What to work on:
a) Using the controllability proof, explain why it is enough to take k = n in the discrete-time case.
b) Answer these questions from the controllability proof.
(i) What condition on [A^iB] for i from 0 to k-1 lets x_{k+1} be driven to an arbitrary state?
(ii) What is e^{Aτ} in the continuous-time formula for x(t)?
(iii) Applying the Cayley-Hamilton theorem a second time, what can e^{Aτ} be expressed as?
c) In the controllability proof, list every term written out explicitly inside the parentheses of the expression for x_{k+1}.

Excerpt to read:

Proof of (3): In the case of a discrete-time system, if we have control inputs u_1, \ldots, u_k, then x_{k+1} will be

A^k  x_1 + (Bu_k + ABu_{k-1} + A^2Bu_{k-2} + \ldots + A^{k-1}Bu_1)

In particular, after k time steps we can affect x_{k+1} by an arbitrary linear combination of elements from the row spaces of A^{i}B, where i ranges from 0 to k-1. In other words, we can drive x_{k+1} to an arbitrary state if and only if the row space of [A^{i}B]_{i=0}^{k-1} is the entire state space, i.e. [A^{i}B]_{i=0}^{k-1} has full row rank. So a discrete-time system is controllable if and only if [A^{i}B]_{i=0}^{k-1} has full row rank for some sufficiently large k.

To finish the discrete-time case, we use the Cayley-Hamilton theorem, which shows that any n \times n matrix satisfies a degree n polynomial, and so in particular it suffices to pick k = n above, since A^nB can be written as a linear combination of A^{i}B for i < n, and similarly for any larger powers of A.

Now we need to deal with the continuous time case. In this case, we can use the theory of linear differential equations to show that

x(t) = x(0)e^{At} + \int_{0}^{t} e^{A\tau}Bu(t-\tau) d\tau,

where e^{A\tau} is the matrix exponential of A\tau. But if we use the Cayley-Hamilton theorem a second time, we see that $e^{A\tau}$ can be expressed as an (n-1)st degree polynomial in A\tau, so that there exists some c_0(\tau), \ldots, c_{n-1}(\tau) such that

x(t) =e^{At}x(0) + \sum_{k=0}^{n-1} A^kB \int_{0}^{t} c_k(\tau)u(t-\tau)   d\tau.

Data section:
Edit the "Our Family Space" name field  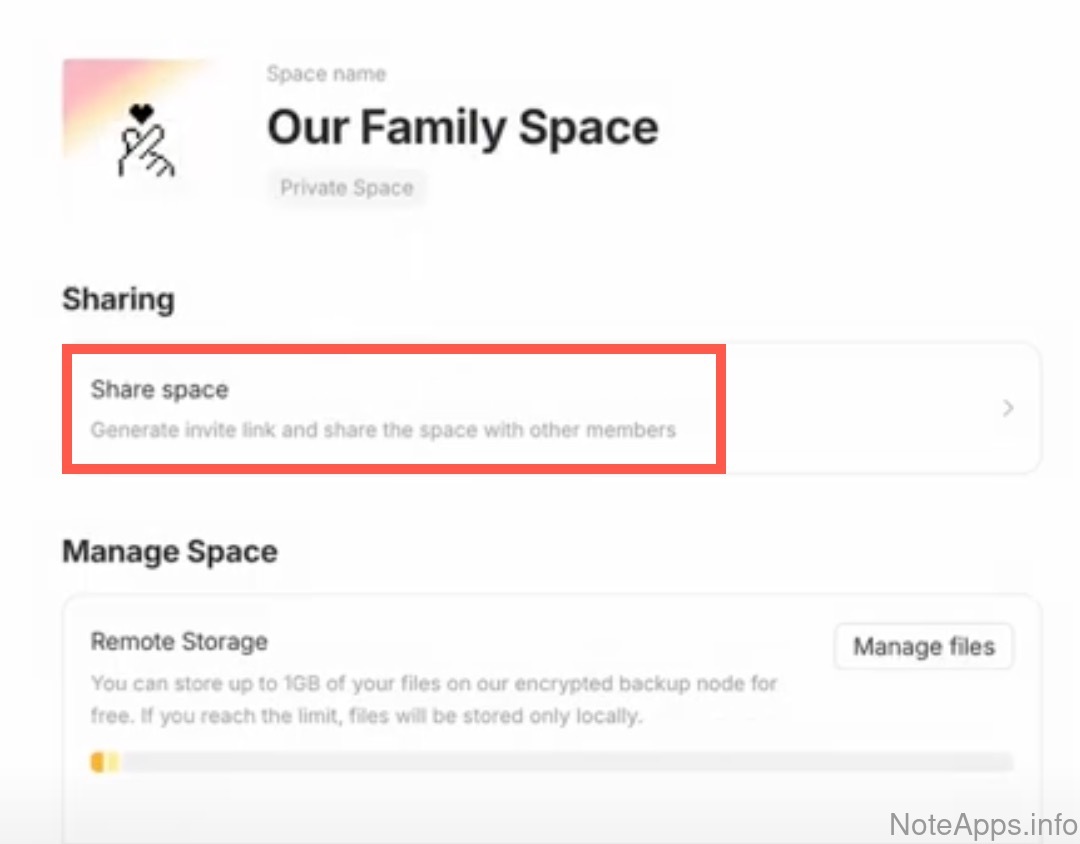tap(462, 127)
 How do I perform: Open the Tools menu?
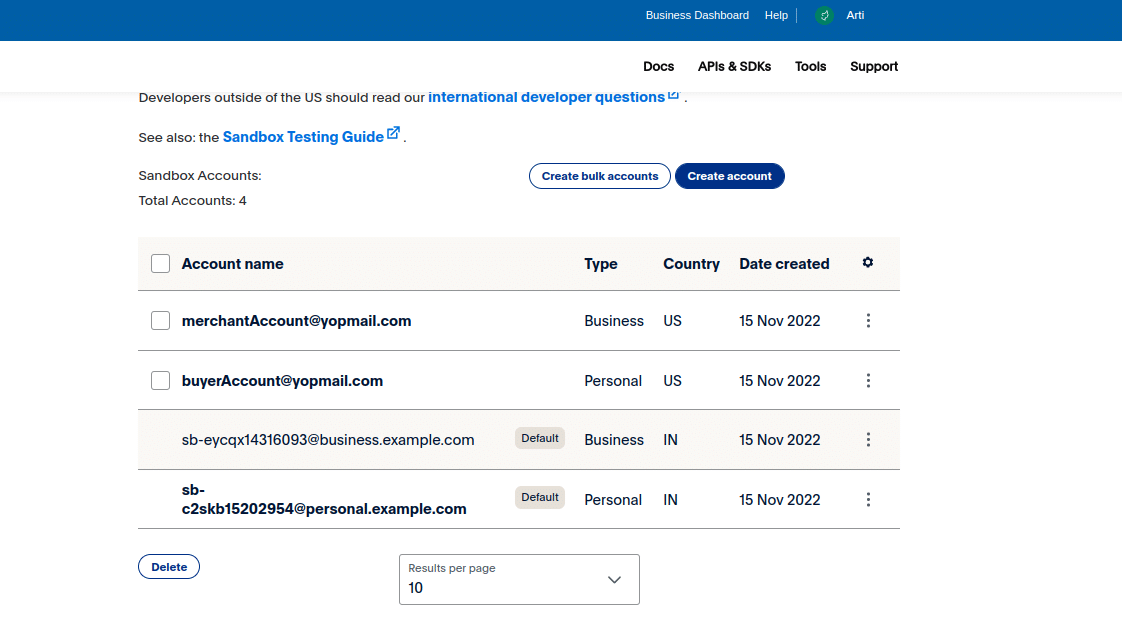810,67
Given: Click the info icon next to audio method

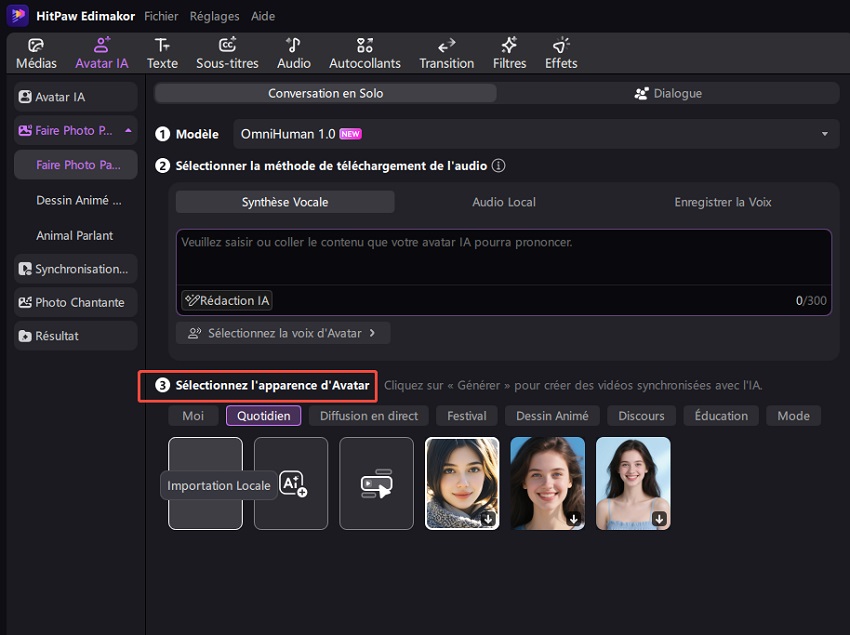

Task-by-task results:
a) By the Cayley-Hamilton theorem, any n × n matrix satisfies a polynomial of degree n. So A^nB can be written as a linear combination of A^iB for i < n, and the same holds for any larger power of A. Taking k larger than n therefore adds nothing new.

b)
(i) Its row space must be the entire state space, meaning it has full row rank.
(ii) It is the matrix exponential of Aτ.
(iii) An (n-1)st degree polynomial in Aτ.

c) Bu_k, ABu_{k-1}, A^2Bu_{k-2}, A^{k-1}Bu_1